(HealthDay News) – Patients with gastric and gastroesophageal junction (GEJ) cancer who survive for longer than three years after diagnosis seem to have distinct demographic and pathologic characteristics, compared with those who do not survive, according to research published online Sept 4 in the Journal of Clinical Oncology.
Pamela L. Kunz, MD, of the Stanford University School of Medicine in California, and colleagues conducted a population-based study involving 47,647 patients diagnosed with gastric or GEJ adenocarcinoma between 1988–2005 who were part of the California Cancer Registry, a member of the National Cancer Institute’s Surveillance, Epidemiology, and End Results program.

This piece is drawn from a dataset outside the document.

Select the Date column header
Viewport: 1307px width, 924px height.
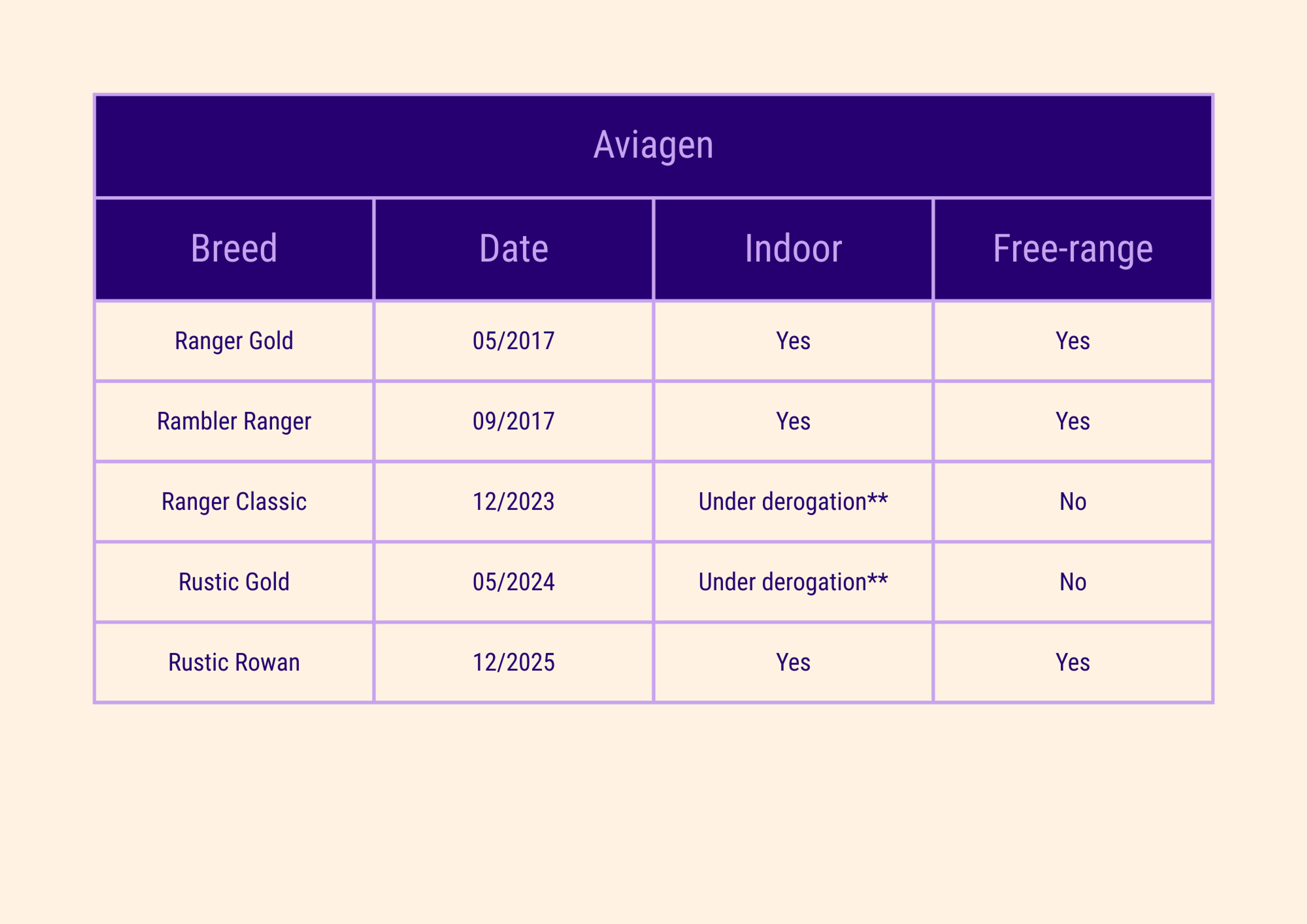pyautogui.click(x=514, y=249)
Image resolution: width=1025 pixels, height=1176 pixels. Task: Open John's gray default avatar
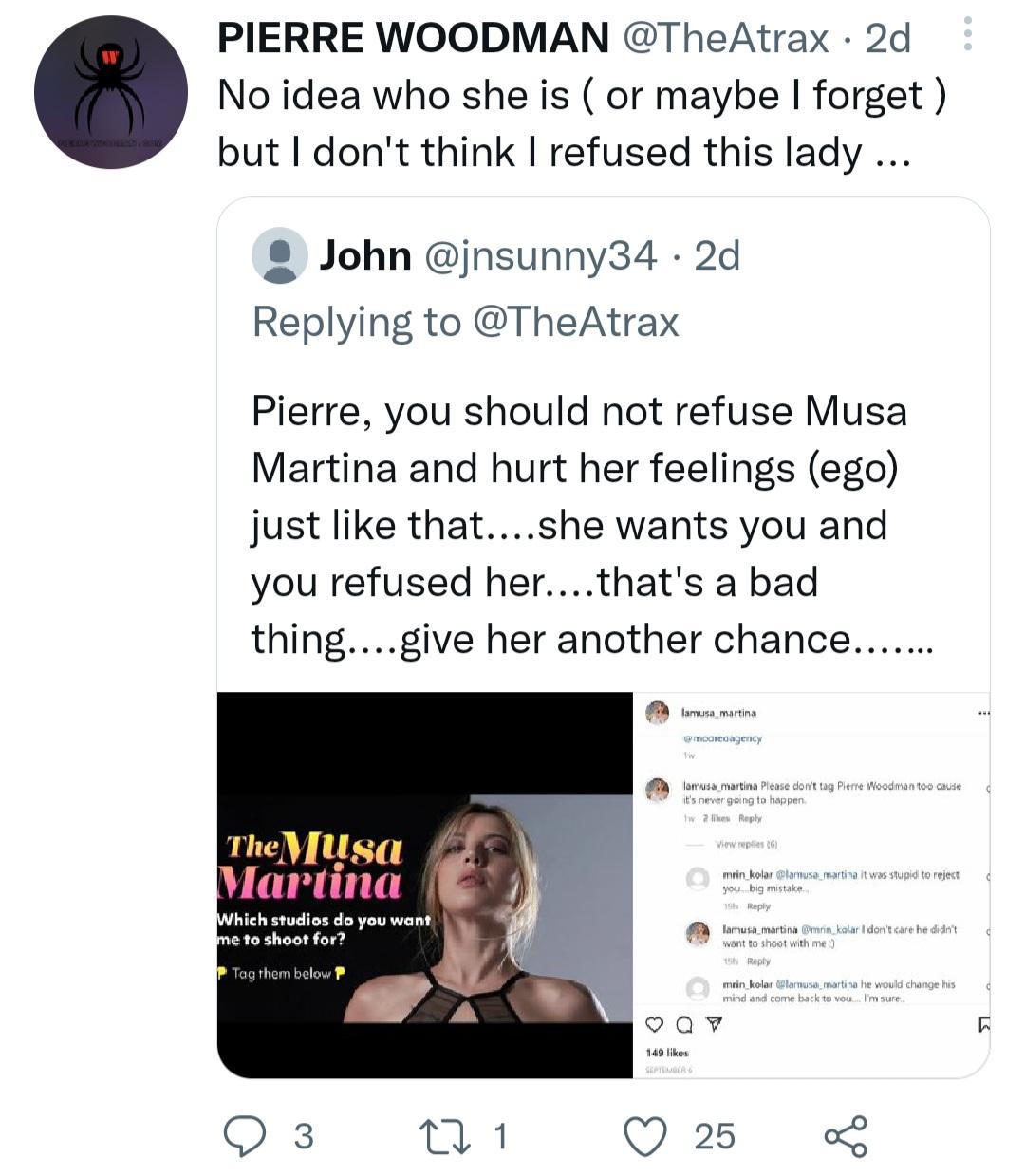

Overall, only 20% of patients survived at least three years. The researchers found that longer survival correlated with several factors, including earlier stage, surgery, chemotherapy, radiation, intestinal histology, well- or moderately-differentiated tumors, race (Asian/Pacific Islander and Hispanic), gender (female), socioeconomic status (highest quintile), treatment at an academic hospital, anatomic location (fundus/body/antrum), and hospital size (>150 beds). Patients with tumors originating in the fundus/body/antrum had longer median disease-specific survival compared to those with tumors originating in the esophagus/cardia (13.4 vs. 10.8 months). Median disease-specific survival was significantly longer for intestinal histology (28.9 months) compared with other (11 months) or diffuse histology (10.1 months).
“This large population-based study will serve as a platform for developing future work to better understand factors involved in long-term survivors of gastric cancer, including genetic, genomic, and survivorship studies,” the authors write.